BEGIN Data shown
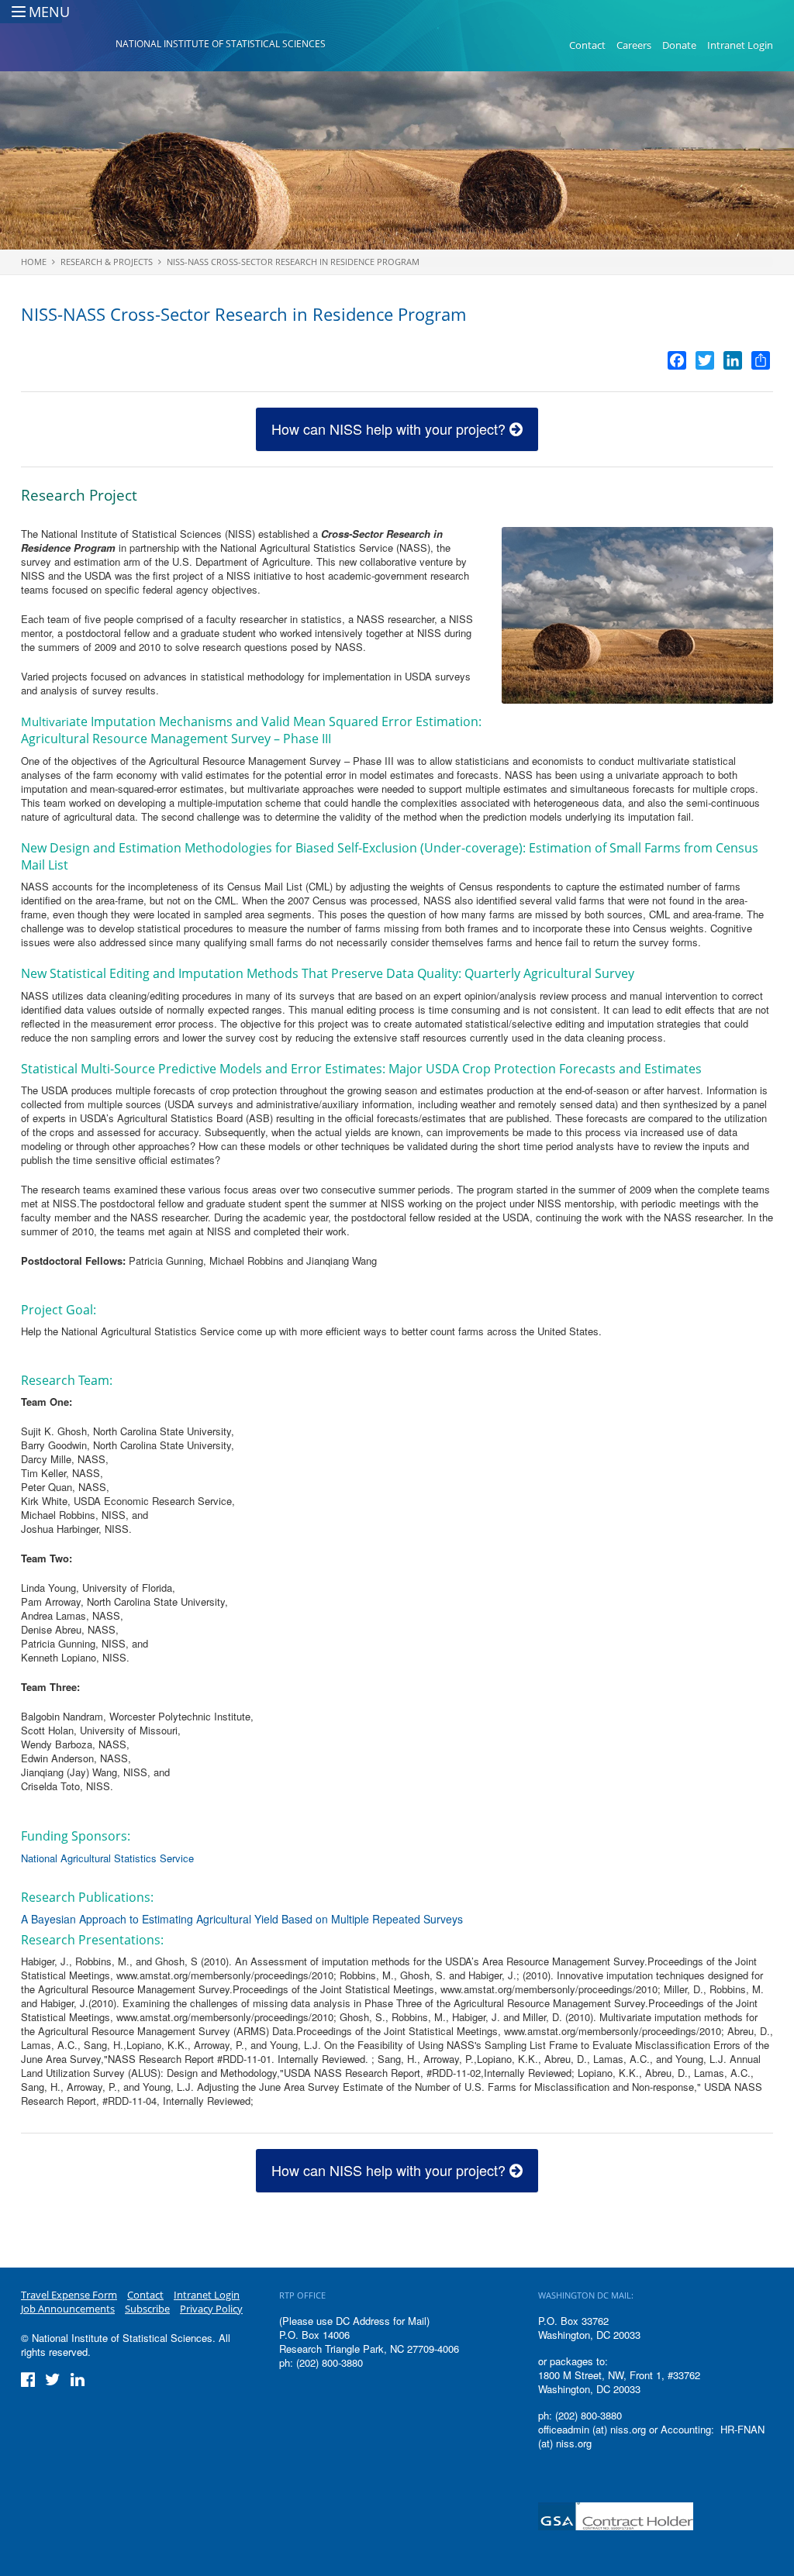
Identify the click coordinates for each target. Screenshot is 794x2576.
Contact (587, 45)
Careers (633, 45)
END Data shown
BEGIN Data shown
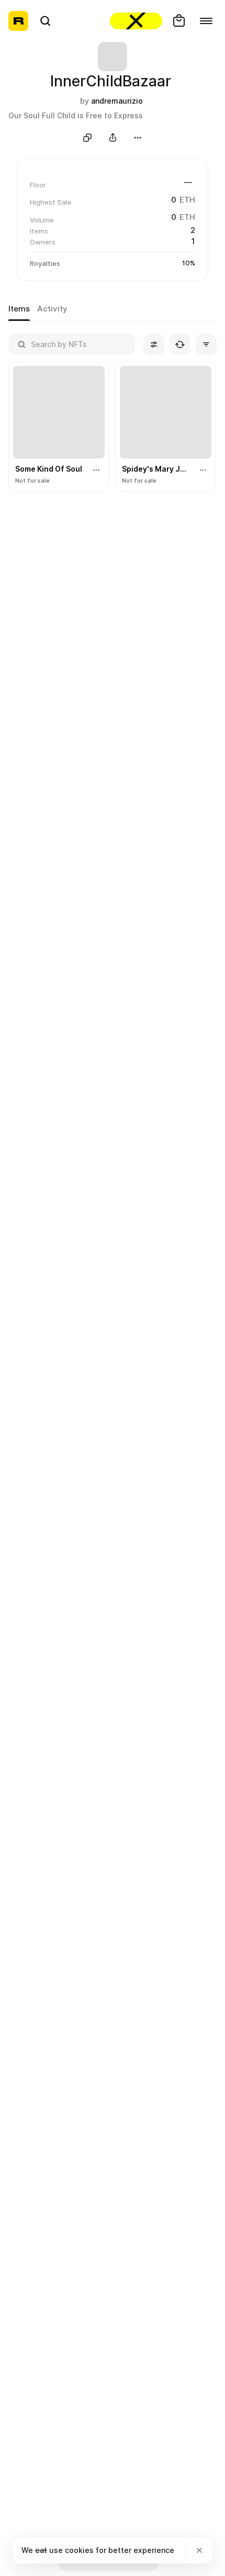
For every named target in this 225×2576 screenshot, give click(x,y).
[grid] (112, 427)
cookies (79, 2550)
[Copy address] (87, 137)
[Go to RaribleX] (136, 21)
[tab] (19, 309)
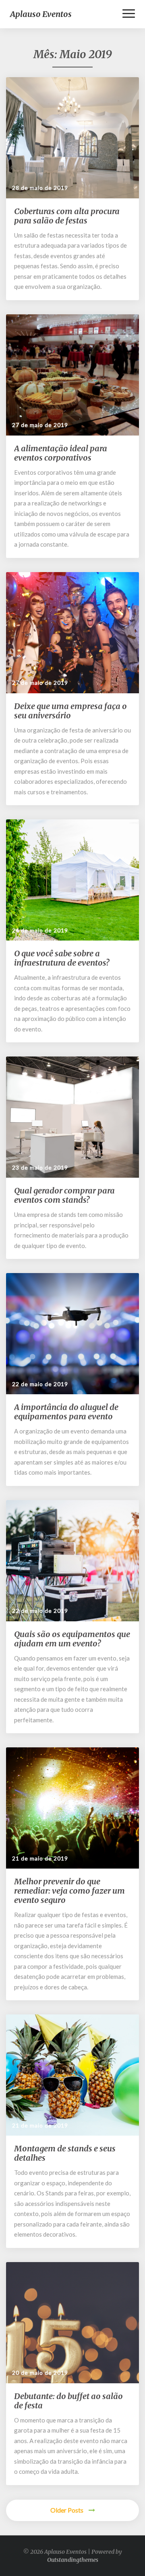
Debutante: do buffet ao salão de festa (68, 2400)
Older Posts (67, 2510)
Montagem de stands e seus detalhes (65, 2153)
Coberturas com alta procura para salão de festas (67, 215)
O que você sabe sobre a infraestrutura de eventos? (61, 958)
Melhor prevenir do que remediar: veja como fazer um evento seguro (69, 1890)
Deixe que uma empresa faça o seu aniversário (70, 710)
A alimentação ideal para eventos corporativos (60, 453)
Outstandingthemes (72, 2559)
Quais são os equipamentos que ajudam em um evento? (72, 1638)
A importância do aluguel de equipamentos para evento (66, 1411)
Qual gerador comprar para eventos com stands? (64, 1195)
END Data shown
(What you should do): Going down the listing above, begin printing at the line with "Identify the click" and finish with the line with "Careers (633, 45)", exactly as they appear.

(Solution to the problem):
Identify the click coordinates for each target. Screenshot is 794x2576.
Contact (587, 45)
Careers (633, 45)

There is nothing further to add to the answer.